There are five steps that businesses can take to change that mindset, facilitated by HR:

  • Immediately take measures to improve capability and quality of leadership at all levels across the organisation
  • Ensure those at senior level lead by example and are constantly expressing the vision, values and critical objectives
  • Ensure that everyone at all levels of the organisation understands what the organisation is trying to achieve, not just being told to do their job
  • Improve and enhance communication, in a practical face-to face sense, from top-to-bottom and across the business – to minimise any siloes and create “one” aligned organisation
  • Create a culture where it’s more about ‘we’ achieving success than it is about ‘me’ achieving my personal agenda

All the intellectual capital to execute this is likely to be within the organisation already but not effectively leveraged, which is why the above steps can be done at minimal cost.

Some companies try to initiate change through employee engagement but often that doesn’t spread across the organisation to deliver tangible benefits. You can be engaged, but not necessarily on what contributes to strategic success.
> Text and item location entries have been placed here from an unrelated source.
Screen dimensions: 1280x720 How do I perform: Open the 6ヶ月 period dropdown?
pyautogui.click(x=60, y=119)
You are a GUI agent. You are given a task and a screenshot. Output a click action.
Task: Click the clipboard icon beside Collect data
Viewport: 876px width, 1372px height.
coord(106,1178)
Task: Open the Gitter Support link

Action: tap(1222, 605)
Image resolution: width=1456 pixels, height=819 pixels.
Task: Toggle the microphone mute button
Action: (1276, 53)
In most surveys, only about 25% of employees are engaged, i.e. giving their best, so in most cases about 75% aren’t. In other words, they don’t really care what happens. Getting this group to care first is the secret to success.  

What are the benefits of a transformed HR function?

Most executive teams don’t realise there is a clear and compelling financial incentive for the approach I propose - the potential additional profit could be at least 10-15% in a single year.

Taking the recommended steps also presents a significant opportunity to improve investor relations, build brand value, boost innovation, become an employer of choice and, where they occur, help mergers and acquisitions work more effectively.

There is also an immediate effect at an individual and team level. With the right approach from senior leaders and HR, I would say line managers in most organisations could find themselves an extra half a day a week through more effective delegation.

On top of that additional effort from the team is obtainable at no cost immediately. For example, if a line manager explains to people in their team how what they do contributes to the big picture, at a granular level, significant global studies have shown that can improve the level of effort the team gives by up to 35%.

For organisations within a competitive environment, those that can recognise and implement these types of activities through HR first will have significant competitive advantage.

How quickly can organisations benefit from a changing HR function?

The implementation of these changes is extremely simple, virtually cost-free and the rewards are almost immediate. In many examples things can start to improve in a matter of just weeks.

Producing a significant cultural transformation across a whole large organisation to totally change mindsets can take a number of years but incremental small steps start the journey and create the initial momentum.

Using these simple, practical and immediate actions HR can start to build momentum in a cumulative way which then delivers a larger transformation in thinking and action.

This transformation in theory can happen anywhere, but inevitably organisations that are more open to change, are likely to be more receptive and more able to make this transformation. And the role interims play in making this possible via being a catalyst and providing insight is critical and only set to increase.